Advogados que pediram impeachment de Rogério Cruz tem ligação com presidente da CEI
Ronilson Reis diz que não tem envolvimento no pedido protocolado na Câmara, que achou o documento “sem muita fundamentação”, mas que os advogados têm esse direito como cidadãos

Advogados Joao Paulo Tavares e Hudson Bollela, do escritório Bollela e Tavares, que assinaram um dos pedidos de impeachment contra o prefeito Rogério Cruz (Republicanos), protocolados na Câmara Municipal de Goiânia no fim da tarde dessa quarta-feira (29), tem ligação com o presidente da Comissão Especial de Inquérito (CEI), Ronilson Reis (PMB) que investiga supostas irregularidades na Companhia Municipal de Urbanização de Goiânia (Comurg) e, consequentemente, a relação com o Executivo da Capital.
Conforme reportagem de O Popular, o vereador teria assinado uma procuração, em 4 de dezembro, para que os advogados o representassem na Justiça.
À reportagem, Hudson, inicialmente, teria negado que ele e o sócio já teriam representado Ronilson. Depois, disse que “acreditava” já ter trabalhado para o vereador “há muito tempo atrás”. Porém, após ser questionado sobre a procuração assinada em dezembro, respondeu que “então que deve ter sim um processo recente”.
Chama atenção o fato de os advogados entrarem com pedido de cassação logo no momento em que a Câmara Municipal instala uma CEI para apurar denúncias de irregularidades na Comurg, companhia ligada diretamente à prefeitura.
O advogado foi questionado se Ronilson tinha conhecimento sobre o pedido de impeachment e respondeu que da parte dele não, que a decisão foi tomada nesta semana e o pedido protocolado.
"A gente consegue separar uma questão da outra. A ideia foi nossa, e nem protocolamos (o pedido de impeachment) como advogados, mas como cidadãos", afirma Hudson.
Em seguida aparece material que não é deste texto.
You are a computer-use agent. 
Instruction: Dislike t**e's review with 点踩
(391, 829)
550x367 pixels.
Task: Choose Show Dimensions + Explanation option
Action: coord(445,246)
Já o vereador disse que tomou conhecimento do pedido de cassação dos advogados por meio da imprensa, que não tem envolvimento e que achou sem muita fundamentação, que teria muito mais elementos e poderia por si só entrar com o pedido.
Ainda sobre os advogados, defendeu que são cidadãos e têm o direito de entrar com o pedido.
Acrescentou que os advogados movem uma única ação em seu nome, um processo por danos morais por acusação de agressão durante convenção partidária do ano passado.